* SUPPLIED DATA *
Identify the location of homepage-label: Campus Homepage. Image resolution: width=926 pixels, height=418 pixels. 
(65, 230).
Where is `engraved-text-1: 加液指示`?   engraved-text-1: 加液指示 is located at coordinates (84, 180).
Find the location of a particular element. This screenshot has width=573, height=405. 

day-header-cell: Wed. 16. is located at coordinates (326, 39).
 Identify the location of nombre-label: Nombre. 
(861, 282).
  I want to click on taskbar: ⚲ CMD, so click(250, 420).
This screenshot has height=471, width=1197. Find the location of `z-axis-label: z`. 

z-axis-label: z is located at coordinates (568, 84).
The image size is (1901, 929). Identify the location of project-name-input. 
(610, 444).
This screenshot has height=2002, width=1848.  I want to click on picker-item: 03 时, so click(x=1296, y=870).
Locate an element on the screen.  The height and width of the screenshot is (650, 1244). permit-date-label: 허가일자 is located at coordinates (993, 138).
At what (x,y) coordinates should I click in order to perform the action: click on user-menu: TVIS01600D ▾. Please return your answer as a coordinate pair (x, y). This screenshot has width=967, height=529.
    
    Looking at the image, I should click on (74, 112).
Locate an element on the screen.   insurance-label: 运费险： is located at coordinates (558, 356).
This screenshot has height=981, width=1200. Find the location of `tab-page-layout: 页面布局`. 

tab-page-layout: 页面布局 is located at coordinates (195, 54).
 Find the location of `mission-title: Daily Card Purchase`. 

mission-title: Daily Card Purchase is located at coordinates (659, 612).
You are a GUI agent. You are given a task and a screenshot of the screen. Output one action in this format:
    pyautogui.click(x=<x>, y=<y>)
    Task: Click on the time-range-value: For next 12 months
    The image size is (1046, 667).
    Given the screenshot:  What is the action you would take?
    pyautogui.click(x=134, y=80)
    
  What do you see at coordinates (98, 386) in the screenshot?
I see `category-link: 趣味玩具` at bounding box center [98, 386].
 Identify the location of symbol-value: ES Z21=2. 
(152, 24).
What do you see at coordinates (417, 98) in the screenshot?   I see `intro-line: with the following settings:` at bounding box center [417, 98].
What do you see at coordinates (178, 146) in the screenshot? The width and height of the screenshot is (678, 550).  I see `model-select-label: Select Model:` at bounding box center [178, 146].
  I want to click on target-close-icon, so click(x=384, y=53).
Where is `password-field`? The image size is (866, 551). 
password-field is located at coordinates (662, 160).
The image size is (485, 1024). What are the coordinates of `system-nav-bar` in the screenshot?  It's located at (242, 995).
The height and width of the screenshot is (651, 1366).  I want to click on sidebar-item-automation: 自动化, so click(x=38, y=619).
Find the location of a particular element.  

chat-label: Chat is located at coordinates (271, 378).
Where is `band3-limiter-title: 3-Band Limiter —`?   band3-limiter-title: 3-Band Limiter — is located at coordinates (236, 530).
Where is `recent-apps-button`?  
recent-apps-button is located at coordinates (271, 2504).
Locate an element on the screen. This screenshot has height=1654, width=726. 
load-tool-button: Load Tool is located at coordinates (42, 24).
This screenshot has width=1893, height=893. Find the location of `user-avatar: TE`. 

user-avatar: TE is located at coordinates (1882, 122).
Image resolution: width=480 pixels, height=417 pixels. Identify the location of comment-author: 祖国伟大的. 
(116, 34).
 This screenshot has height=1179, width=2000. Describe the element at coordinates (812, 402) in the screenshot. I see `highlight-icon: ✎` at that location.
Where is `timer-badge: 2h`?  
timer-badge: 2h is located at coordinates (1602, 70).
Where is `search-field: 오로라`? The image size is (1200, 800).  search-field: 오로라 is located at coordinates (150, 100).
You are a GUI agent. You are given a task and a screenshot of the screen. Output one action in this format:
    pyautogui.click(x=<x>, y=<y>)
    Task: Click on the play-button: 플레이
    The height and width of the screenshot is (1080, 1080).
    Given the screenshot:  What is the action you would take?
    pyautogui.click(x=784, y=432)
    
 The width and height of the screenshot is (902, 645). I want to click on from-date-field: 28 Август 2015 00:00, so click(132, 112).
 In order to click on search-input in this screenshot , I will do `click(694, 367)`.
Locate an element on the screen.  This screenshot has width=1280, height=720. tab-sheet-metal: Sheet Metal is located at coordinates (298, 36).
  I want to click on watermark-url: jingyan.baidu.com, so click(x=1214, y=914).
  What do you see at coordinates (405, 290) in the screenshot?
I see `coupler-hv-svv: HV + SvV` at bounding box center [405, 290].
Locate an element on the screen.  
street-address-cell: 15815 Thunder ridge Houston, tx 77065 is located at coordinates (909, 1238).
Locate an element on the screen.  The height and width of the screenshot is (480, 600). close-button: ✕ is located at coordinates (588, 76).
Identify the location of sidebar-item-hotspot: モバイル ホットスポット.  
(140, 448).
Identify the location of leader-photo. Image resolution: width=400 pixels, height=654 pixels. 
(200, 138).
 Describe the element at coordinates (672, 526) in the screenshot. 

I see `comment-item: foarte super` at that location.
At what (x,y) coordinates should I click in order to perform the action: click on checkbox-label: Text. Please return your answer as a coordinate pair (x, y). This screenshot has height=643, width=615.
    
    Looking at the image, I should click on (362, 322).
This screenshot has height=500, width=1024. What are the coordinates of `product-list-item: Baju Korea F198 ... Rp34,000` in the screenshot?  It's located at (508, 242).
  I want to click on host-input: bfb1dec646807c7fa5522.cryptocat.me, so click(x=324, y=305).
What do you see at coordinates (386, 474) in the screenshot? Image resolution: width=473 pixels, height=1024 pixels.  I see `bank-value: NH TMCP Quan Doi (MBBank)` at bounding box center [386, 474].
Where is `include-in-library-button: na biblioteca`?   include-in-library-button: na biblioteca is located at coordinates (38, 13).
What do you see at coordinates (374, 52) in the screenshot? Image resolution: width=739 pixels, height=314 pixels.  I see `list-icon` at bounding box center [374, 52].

* DIRECTIONS FOR THIS TASK *
Reproduce every row above verbatim, line for line.

* ANSWER AREA *
Identify the location of homepage-label: Campus Homepage. Image resolution: width=926 pixels, height=418 pixels. 
(65, 230).
Where is `engraved-text-1: 加液指示`?   engraved-text-1: 加液指示 is located at coordinates (84, 180).
Find the location of a particular element. This screenshot has width=573, height=405. 

day-header-cell: Wed. 16. is located at coordinates (326, 39).
 Identify the location of nombre-label: Nombre. 
(861, 282).
  I want to click on taskbar: ⚲ CMD, so click(250, 420).
This screenshot has height=471, width=1197. Find the location of `z-axis-label: z`. 

z-axis-label: z is located at coordinates (568, 84).
The image size is (1901, 929). Identify the location of project-name-input. 
(610, 444).
This screenshot has height=2002, width=1848.  I want to click on picker-item: 03 时, so click(x=1296, y=870).
Locate an element on the screen.  The height and width of the screenshot is (650, 1244). permit-date-label: 허가일자 is located at coordinates (993, 138).
At what (x,y) coordinates should I click in order to perform the action: click on user-menu: TVIS01600D ▾. Please return your answer as a coordinate pair (x, y). This screenshot has width=967, height=529.
    
    Looking at the image, I should click on (74, 112).
Locate an element on the screen.   insurance-label: 运费险： is located at coordinates (558, 356).
This screenshot has height=981, width=1200. Find the location of `tab-page-layout: 页面布局`. 

tab-page-layout: 页面布局 is located at coordinates (195, 54).
 Find the location of `mission-title: Daily Card Purchase`. 

mission-title: Daily Card Purchase is located at coordinates (659, 612).
You are a GUI agent. You are given a task and a screenshot of the screen. Output one action in this format:
    pyautogui.click(x=<x>, y=<y>)
    Task: Click on the time-range-value: For next 12 months
    The image size is (1046, 667).
    Given the screenshot:  What is the action you would take?
    pyautogui.click(x=134, y=80)
    
  What do you see at coordinates (98, 386) in the screenshot?
I see `category-link: 趣味玩具` at bounding box center [98, 386].
 Identify the location of symbol-value: ES Z21=2. 
(152, 24).
What do you see at coordinates (417, 98) in the screenshot?   I see `intro-line: with the following settings:` at bounding box center [417, 98].
What do you see at coordinates (178, 146) in the screenshot? The width and height of the screenshot is (678, 550).  I see `model-select-label: Select Model:` at bounding box center [178, 146].
  I want to click on target-close-icon, so click(x=384, y=53).
Where is `password-field`? The image size is (866, 551). 
password-field is located at coordinates (662, 160).
The image size is (485, 1024). What are the coordinates of `system-nav-bar` in the screenshot?  It's located at (242, 995).
The height and width of the screenshot is (651, 1366).  I want to click on sidebar-item-automation: 自动化, so click(x=38, y=619).
Find the location of a particular element.  

chat-label: Chat is located at coordinates (271, 378).
Where is `band3-limiter-title: 3-Band Limiter —`?   band3-limiter-title: 3-Band Limiter — is located at coordinates (236, 530).
Where is `recent-apps-button`?  
recent-apps-button is located at coordinates (271, 2504).
Locate an element on the screen. This screenshot has height=1654, width=726. 
load-tool-button: Load Tool is located at coordinates (42, 24).
This screenshot has width=1893, height=893. Find the location of `user-avatar: TE`. 

user-avatar: TE is located at coordinates (1882, 122).
Image resolution: width=480 pixels, height=417 pixels. Identify the location of comment-author: 祖国伟大的. 
(116, 34).
 This screenshot has height=1179, width=2000. Describe the element at coordinates (812, 402) in the screenshot. I see `highlight-icon: ✎` at that location.
Where is `timer-badge: 2h`?  
timer-badge: 2h is located at coordinates (1602, 70).
Where is `search-field: 오로라`? The image size is (1200, 800).  search-field: 오로라 is located at coordinates (150, 100).
You are a GUI agent. You are given a task and a screenshot of the screen. Output one action in this format:
    pyautogui.click(x=<x>, y=<y>)
    Task: Click on the play-button: 플레이
    The height and width of the screenshot is (1080, 1080).
    Given the screenshot:  What is the action you would take?
    pyautogui.click(x=784, y=432)
    
 The width and height of the screenshot is (902, 645). I want to click on from-date-field: 28 Август 2015 00:00, so click(132, 112).
 In order to click on search-input in this screenshot , I will do `click(694, 367)`.
Locate an element on the screen.  This screenshot has width=1280, height=720. tab-sheet-metal: Sheet Metal is located at coordinates (298, 36).
  I want to click on watermark-url: jingyan.baidu.com, so click(x=1214, y=914).
  What do you see at coordinates (405, 290) in the screenshot?
I see `coupler-hv-svv: HV + SvV` at bounding box center [405, 290].
Locate an element on the screen.  
street-address-cell: 15815 Thunder ridge Houston, tx 77065 is located at coordinates (909, 1238).
Locate an element on the screen.  The height and width of the screenshot is (480, 600). close-button: ✕ is located at coordinates (588, 76).
Identify the location of sidebar-item-hotspot: モバイル ホットスポット.  
(140, 448).
Identify the location of leader-photo. Image resolution: width=400 pixels, height=654 pixels. 
(200, 138).
 Describe the element at coordinates (672, 526) in the screenshot. 

I see `comment-item: foarte super` at that location.
At what (x,y) coordinates should I click in order to perform the action: click on checkbox-label: Text. Please return your answer as a coordinate pair (x, y). This screenshot has height=643, width=615.
    
    Looking at the image, I should click on (362, 322).
This screenshot has height=500, width=1024. What are the coordinates of `product-list-item: Baju Korea F198 ... Rp34,000` in the screenshot?  It's located at (508, 242).
  I want to click on host-input: bfb1dec646807c7fa5522.cryptocat.me, so click(x=324, y=305).
What do you see at coordinates (386, 474) in the screenshot? Image resolution: width=473 pixels, height=1024 pixels.  I see `bank-value: NH TMCP Quan Doi (MBBank)` at bounding box center [386, 474].
Where is `include-in-library-button: na biblioteca`?   include-in-library-button: na biblioteca is located at coordinates (38, 13).
What do you see at coordinates (374, 52) in the screenshot? Image resolution: width=739 pixels, height=314 pixels.  I see `list-icon` at bounding box center [374, 52].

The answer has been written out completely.